Ich bin etwas irritiert, das ohne Bekanntgabe der Globalen Variable in der lokalen Deklartion des FB diese trotzdem abgearbeit wird. 
Das heißt für mich: Ist eine Variable nicht LOKAL deklariert ist diese automatisch GLOBAL?  Ich dachte in einem FB ist VAR_GLOBAL nicht zulässig?

Oder ist hier vom FB auszugehen, d.h. der FB kann keine globale Variable direkt bereitstellen aber trotzdem eine Globale direkt lesen? 

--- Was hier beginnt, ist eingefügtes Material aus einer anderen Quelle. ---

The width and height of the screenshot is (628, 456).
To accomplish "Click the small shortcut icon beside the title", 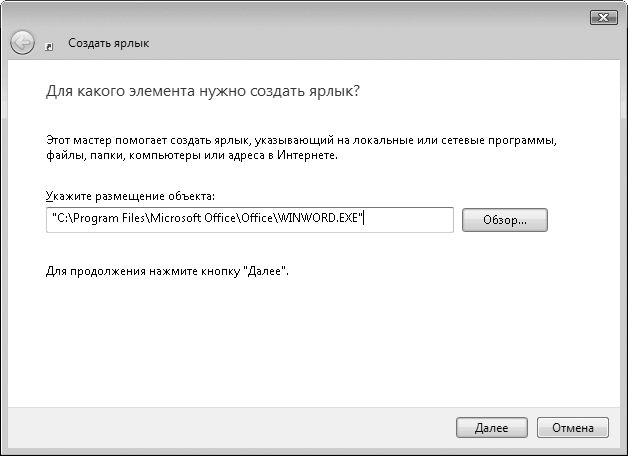I will tap(51, 45).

Wie wird das am Besten und nach welchen Regeln gemacht.

Vielen Dank im Voraus.

Gruß König


----------



## PN/DP (23 Februar 2018)

Globale Variablen kann jeder lesen. Es kommt nur auf die Disziplin des Programmierers drauf an, daß er das nicht tut, sondern Werte nur über die Bausteinschnittstelle übergibt.

Harald


----------



## König777 (24 Februar 2018)

Hallo Harald,

vielen Dank für die Rückmeldung. Dann ist alles eine Frage der Selbstdisziplin des Programmierers. Wie realisierst Du das in deinen Projekten? 
Warum läßt dann ein Programmiersystem ein Lesen einer Globalen Variablen in einem FB ohne lokale Bekanntgabe zu?

Danke und Gruß

König


----------



## PN/DP (25 Februar 2018)

Oh, da hatte ich Dich wohl nicht ganz richtig verstanden.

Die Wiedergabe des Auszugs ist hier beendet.